Element and text location data:
####

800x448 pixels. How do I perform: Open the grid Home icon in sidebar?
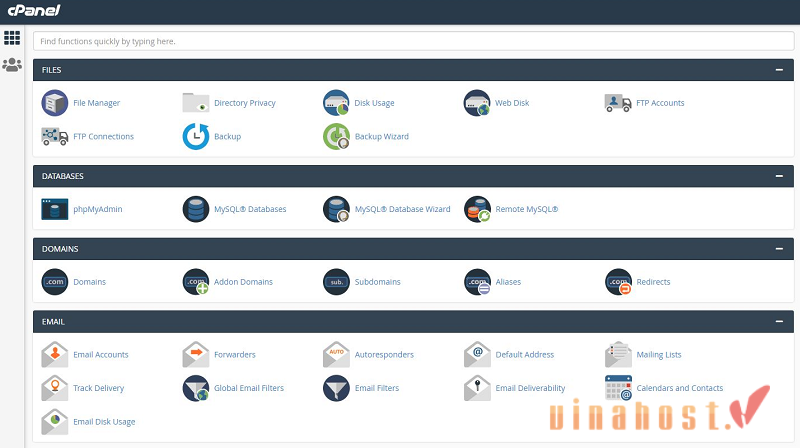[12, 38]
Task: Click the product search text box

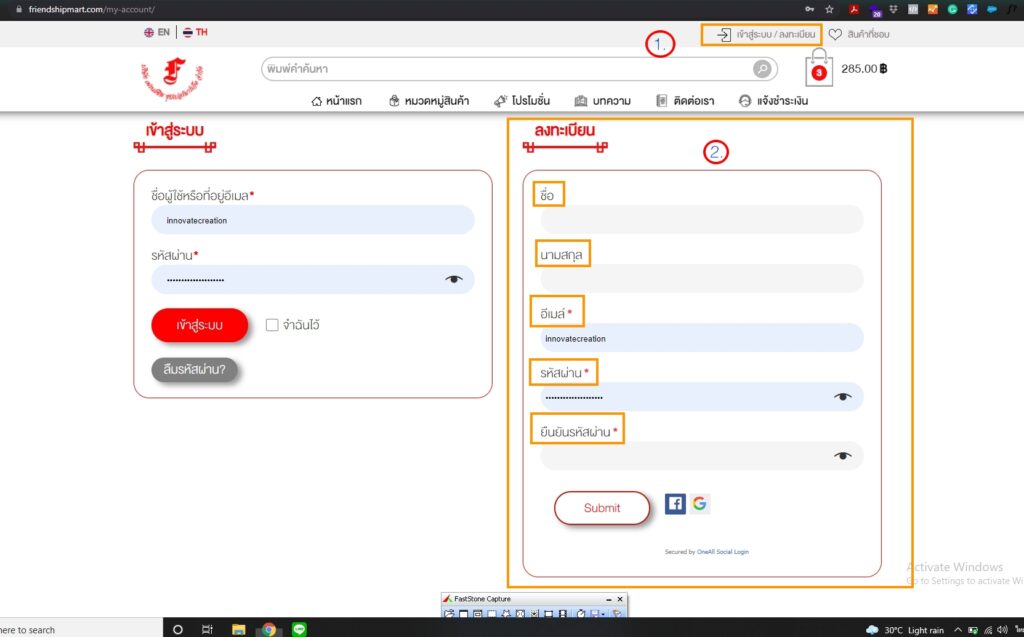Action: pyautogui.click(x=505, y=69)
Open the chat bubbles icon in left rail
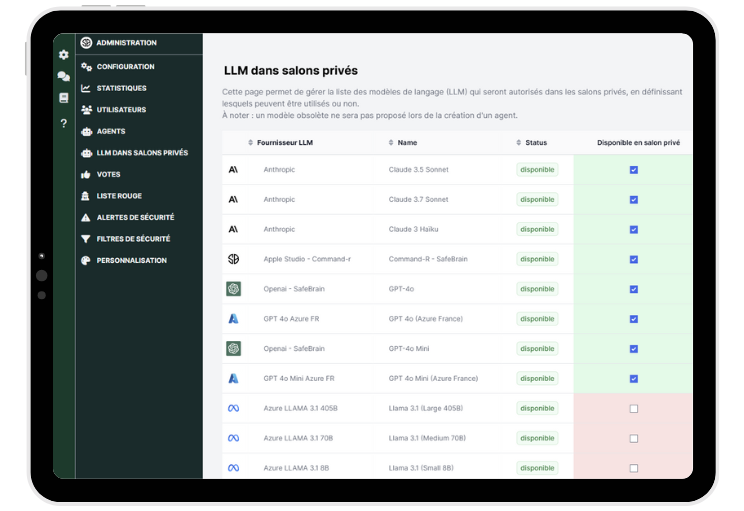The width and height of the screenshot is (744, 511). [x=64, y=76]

####

## WHAT YOU ARE ASKED TO DO
Rewrite the records above, swapping every "icon" for "button" and changing nothing else. Omit the pictures from your answer.

## ANSWER IN FULL
800x448 pixels. How do I perform: Open the grid Home button in sidebar?
[12, 38]
Task: Click the product search text box

Action: pyautogui.click(x=505, y=69)
Open the chat bubbles button in left rail
The width and height of the screenshot is (744, 511). [x=64, y=76]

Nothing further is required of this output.